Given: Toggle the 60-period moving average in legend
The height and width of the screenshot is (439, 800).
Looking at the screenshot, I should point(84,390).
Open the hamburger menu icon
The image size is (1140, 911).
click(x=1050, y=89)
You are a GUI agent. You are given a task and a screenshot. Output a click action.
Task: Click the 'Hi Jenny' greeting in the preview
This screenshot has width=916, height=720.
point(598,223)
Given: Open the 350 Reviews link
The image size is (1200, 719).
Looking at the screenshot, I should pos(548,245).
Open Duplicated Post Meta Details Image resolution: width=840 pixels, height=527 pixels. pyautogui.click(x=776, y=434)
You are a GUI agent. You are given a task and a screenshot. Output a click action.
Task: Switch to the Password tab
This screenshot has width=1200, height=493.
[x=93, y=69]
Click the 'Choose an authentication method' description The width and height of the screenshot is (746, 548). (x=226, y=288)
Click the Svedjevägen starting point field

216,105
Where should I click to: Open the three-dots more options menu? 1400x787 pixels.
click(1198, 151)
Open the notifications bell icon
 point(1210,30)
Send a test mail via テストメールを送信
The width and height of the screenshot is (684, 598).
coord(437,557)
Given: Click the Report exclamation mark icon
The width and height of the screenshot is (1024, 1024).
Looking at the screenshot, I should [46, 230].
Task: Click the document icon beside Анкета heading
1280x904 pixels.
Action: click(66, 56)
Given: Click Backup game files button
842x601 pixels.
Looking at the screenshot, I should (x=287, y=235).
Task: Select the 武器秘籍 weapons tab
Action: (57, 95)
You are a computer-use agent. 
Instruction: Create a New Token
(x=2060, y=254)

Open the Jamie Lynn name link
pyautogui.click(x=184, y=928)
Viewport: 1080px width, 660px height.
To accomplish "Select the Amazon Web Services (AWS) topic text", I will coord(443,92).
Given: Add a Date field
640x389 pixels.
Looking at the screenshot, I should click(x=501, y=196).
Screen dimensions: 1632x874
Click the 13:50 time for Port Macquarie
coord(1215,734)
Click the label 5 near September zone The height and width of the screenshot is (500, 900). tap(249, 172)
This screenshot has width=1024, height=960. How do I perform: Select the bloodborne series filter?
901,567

(Try it): Without altering a single word, reproduce the entries above.

(Answer):
Given: Toggle the 60-period moving average in legend
The height and width of the screenshot is (439, 800).
Looking at the screenshot, I should point(84,390).
Open the hamburger menu icon
The image size is (1140, 911).
click(x=1050, y=89)
You are a GUI agent. You are given a task and a screenshot. Output a click action.
Task: Click the 'Hi Jenny' greeting in the preview
This screenshot has width=916, height=720.
point(598,223)
Given: Open the 350 Reviews link
The image size is (1200, 719).
Looking at the screenshot, I should pos(548,245).
Open Duplicated Post Meta Details Image resolution: width=840 pixels, height=527 pixels. pyautogui.click(x=776, y=434)
You are a GUI agent. You are given a task and a screenshot. Output a click action.
Task: Switch to the Password tab
This screenshot has width=1200, height=493.
[x=93, y=69]
Click the 'Choose an authentication method' description The width and height of the screenshot is (746, 548). (x=226, y=288)
Click the Svedjevägen starting point field

216,105
Where should I click to: Open the three-dots more options menu? 1400x787 pixels.
click(1198, 151)
Open the notifications bell icon
 point(1210,30)
Send a test mail via テストメールを送信
The width and height of the screenshot is (684, 598).
coord(437,557)
Given: Click the Report exclamation mark icon
The width and height of the screenshot is (1024, 1024).
Looking at the screenshot, I should [46, 230].
Task: Click the document icon beside Анкета heading
1280x904 pixels.
Action: click(66, 56)
Given: Click Backup game files button
842x601 pixels.
Looking at the screenshot, I should (x=287, y=235).
Task: Select the 武器秘籍 weapons tab
Action: (57, 95)
You are a computer-use agent. 
Instruction: Create a New Token
(x=2060, y=254)

Open the Jamie Lynn name link
pyautogui.click(x=184, y=928)
Viewport: 1080px width, 660px height.
To accomplish "Select the Amazon Web Services (AWS) topic text", I will coord(443,92).
Given: Add a Date field
640x389 pixels.
Looking at the screenshot, I should click(x=501, y=196).
Screen dimensions: 1632x874
Click the 13:50 time for Port Macquarie
coord(1215,734)
Click the label 5 near September zone The height and width of the screenshot is (500, 900). tap(249, 172)
This screenshot has width=1024, height=960. How do I perform: Select the bloodborne series filter?
901,567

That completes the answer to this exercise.